Issues of existing evaluation protocols of OPE/OPS#

To evaluate and compare the performance of OPE estimators, the following three metrics are often used:

Mean Squared Error (MSE) [25]: This metric measures the estimation accuracy of OPE esimator \(\hat{J}\).
Rank Correlation (RankCorr) [24, 26]: This metric measures how well the ranking of the candidate estimators is preserved in the OPE.
Regret @ \(k\) [29]: This metric measures how well the best policy among the top-\(k\) policies selected by an estimator performs. In particular, Regret@1 measures the performance difference between the true best policy and the best policy estimated by the OPE estimator.

In the above metrics, MSE measures the accuracy of OPE estimation, while the latter two assess the accuracy of downstream policy selection tasks. By combining these metrics, especially the latter two, we can quantify how likely an OPE estimator can choose a near-optimal policy in policy selection when solely relying on the OPE result. However, a critical shortcoming of the current evaluation protocol is that these metrics do not assess potential risks experienced during online A/B tests in more practical two-stage selection combined with online A/B tests. For instance, let us now consider the following toy situation as an illustrative example.

Toy example 1: overestimation vs. underestimation

In the above example, all three metrics report the same metric values for both estimators X and Y as follows.

(estimator)	X	Y
MSE	11.3	11.3
RankCorr	0.413	0.413
Regret@3	0.0	0.0

However, since estimator X underestimates near-optimal policies and estimator Y overestimates poor-performing policies, there exists a non-negligible difference in their risk-return tradeoff. Unfortunately, all the existing metrics fail to detect the difference between estimators X and Y. This motivates the development of a new evaluation protocol that can quantify the risk-return tradeoff of OPE estimators.
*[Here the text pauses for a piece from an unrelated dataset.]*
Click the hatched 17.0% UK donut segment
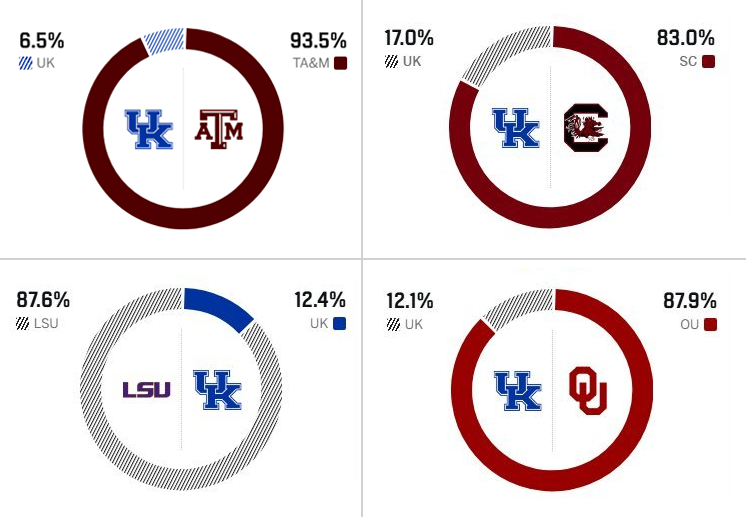This screenshot has height=517, width=746. 505,55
Evaluating the top-\(k\) risk-return tradeoff in policy deployment#

Motivated by the lack of comprehensive risk-return assessment in OPE in existing literature, we propose a new evaluation metric called SharpeRatio@k. The key idea behind it is to regard the set of top-\(k\) candidate policies selected by an OPE estimator as its policy portfolio, drawing inspiration from risk-return assessments in finance. Specifically, we measure the risk, return, and efficiency of an OPE estimator using the following novel metric:

\[\textbf{SharpeRatio@}k (\hat{J}) := \frac{\text{best@}k (\hat{J}) - J(\pi_b)}{\text{std@}k(\hat{J})},\]

where best@ \(k(\hat{J})\) is the best policy performance among the top- \(k\) policies under estimator \(\hat{J}\) while std@ \(k(\hat{J})\) is the standard deviation of policy value among the top- \(k\) policies according to the estimator. They are more precisely defined as

\[\begin{split}\text{best@}k(\hat{J}) &:= \max_{\pi \in \Pi_k(\hat{J})} J(\pi), \\ \text{std@}k(\hat{J}) &:= \sqrt{ \frac{1}{k} \sum_{\pi \in \Pi_k(\hat{J})} \biggl(J(\pi) - \biggl( \frac{1}{k} \sum_{\pi \in \Pi_k(\hat{J})} J(\pi) \biggr) \biggr)^2 },\end{split}\]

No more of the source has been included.